Longest cattle drive on the continent, or that’s what he’d heard—and it’d make for a fine change of scenery. West, west, and farther west across the Native turf on the far side of the big river he’d come, and his eyes were bored from it. Oklahoma, Texas, North Mexico next door…it all looked pretty much the same from the air. Like a pie crust, rolled out flat and overbaked. Same color, same texture. Same unending scorch marks, the seasonal scars of dried-out gullies and the splits and cracks of a ground fractured by the heat.

So cows—rows upon rows of lowing, shuffling cows, hustling their way to slaughter in Utah—would be real entertainment.

He adjusted his goggles, moving them from one creased position on his face to another, half an inch aside and only marginally more comfortable. He looked down at his gauges, using the back of one gloved hand to wipe away the ever-accumulating grime.

“Hydrogen’s low,” he mumbled to himself.

There was nobody else to mumble to. His one-man flyer wouldn’t have held another warm body bigger than a small dog, and dogs made Walter sneeze. So he flew it alone, like most of the other fellows who ran the Express line, moving the mail from east to west in these hopping, skipping, jumping increments.

This leg of the trip he was piloting a single-seater called the Majestic, one could only presume as a matter of irony. The small airship was hardly more complex or majestic than a penny farthing strapped to a balloon, but Walter didn’t mind. Next stop was Reluctance, where he’d pick up something different—something full of gas and ready to fly another leg.

Reluctance was technically a set of mobile gas docks, same as Walter would find on the rest of his route. But truth be told, it was almost a town. Sometimes the stations put down roots, for whatever reason.

And Reluctance had roots.

Walter was glad for it. He’d been riding since dawn and he liked the idea of a nap, down in the basement of the Express offices where the flyers sometimes stole a few hours of rest. He’d like a bed, but he’d settle for a cot and he wouldn’t complain about a hammock, because Walter wasn’t the complaining kind. Not anymore.

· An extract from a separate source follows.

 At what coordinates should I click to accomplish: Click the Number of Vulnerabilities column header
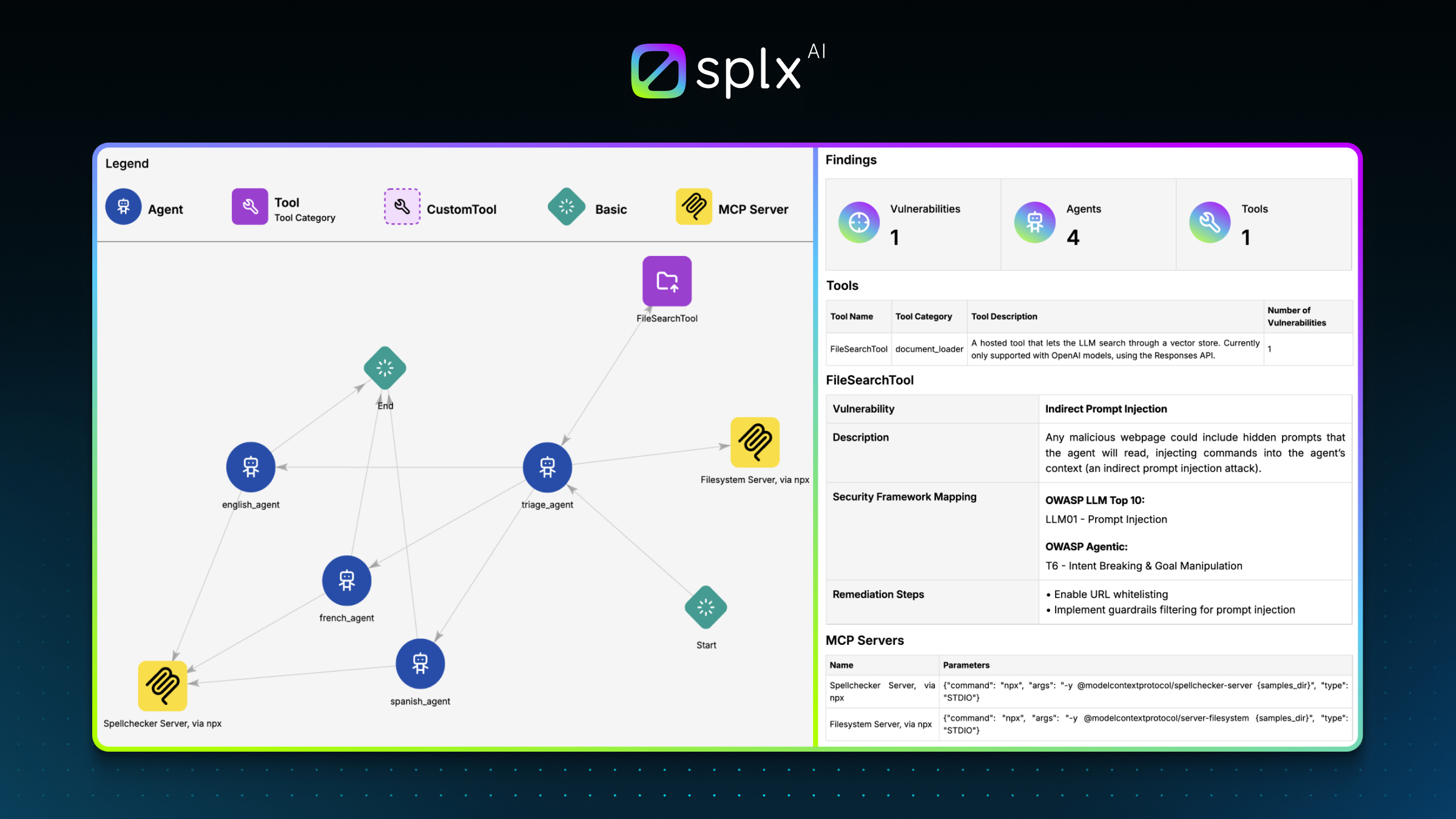click(1296, 317)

Keeping one eye on the unending sprawl of blonde dirt below in case of cows, Walter reached under the control panel and dug out a pouch of tobacco and tissue-thin papers. He rolled himself a cigarette, fiddled with the controls, and sat back to light it and smoke even though he damn well knew he wasn’t supposed to.

His knee gave an old man’s pop when he stretched it, but it wasn’t so loud as the clatter his foot made when he lifted it up to rest on the Majestic’s console. The foot was a piece of machinery, strapped to the stump starting at his knee.